In the end, the delivery food market declined last year as consumers, annoyed by the pandemic and high delivery fees, left. For the first time, there was negative growth.

This is the background where three delivery app companies, feeling a sense of crisis, are competing to reduce 'delivery fees'.

Coupang Eats, a latecomer, first declared a delivery fee of '0' won for bundled deliveries, and less than a week later, Baedal Minjok, the leading company, countered by saying that it would deliver free of charge in the same case.

For example, if you order a menu worth 15,000 won, you had to pay in addition to the delivery fee of around 3,000 won, but now you only have to pay for the food.

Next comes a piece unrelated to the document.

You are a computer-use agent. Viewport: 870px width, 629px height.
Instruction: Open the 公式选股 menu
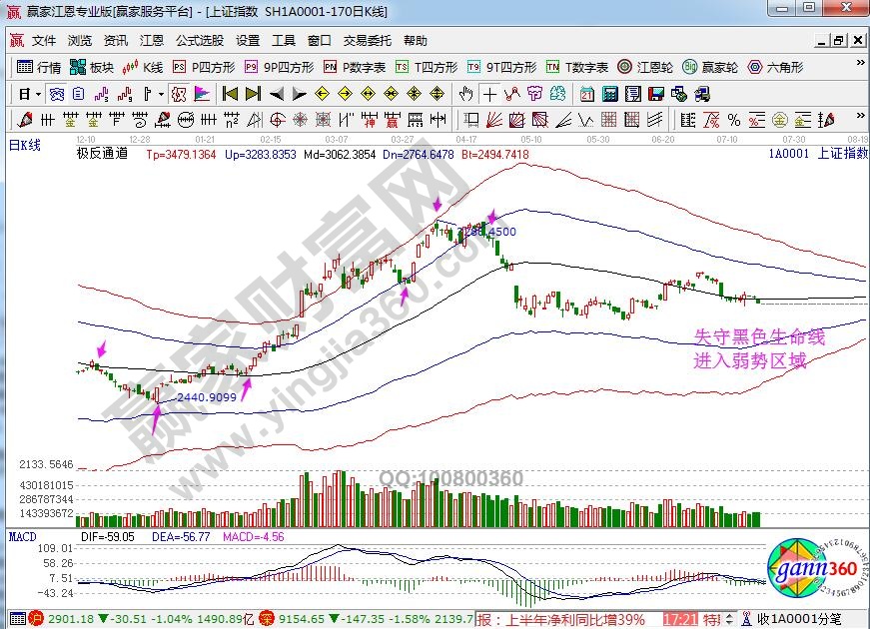pos(200,41)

[Hong Seok-young/Yangcheon-gu, Seoul: From the perspective of a delivery person, I don't think it's a bad thing because it's good if you don't have to pay a delivery fee... .]

Yogiyodo has temporarily lowered its subscription fee by 2,000 won.

[Lee Young-ae/Professor of Consumer Studies at Incheon National University: Raise other unknown costs, or instead of relieving the burden on consumers, they should now be passed on to business operators, or this type of balloon effect will not occur... .]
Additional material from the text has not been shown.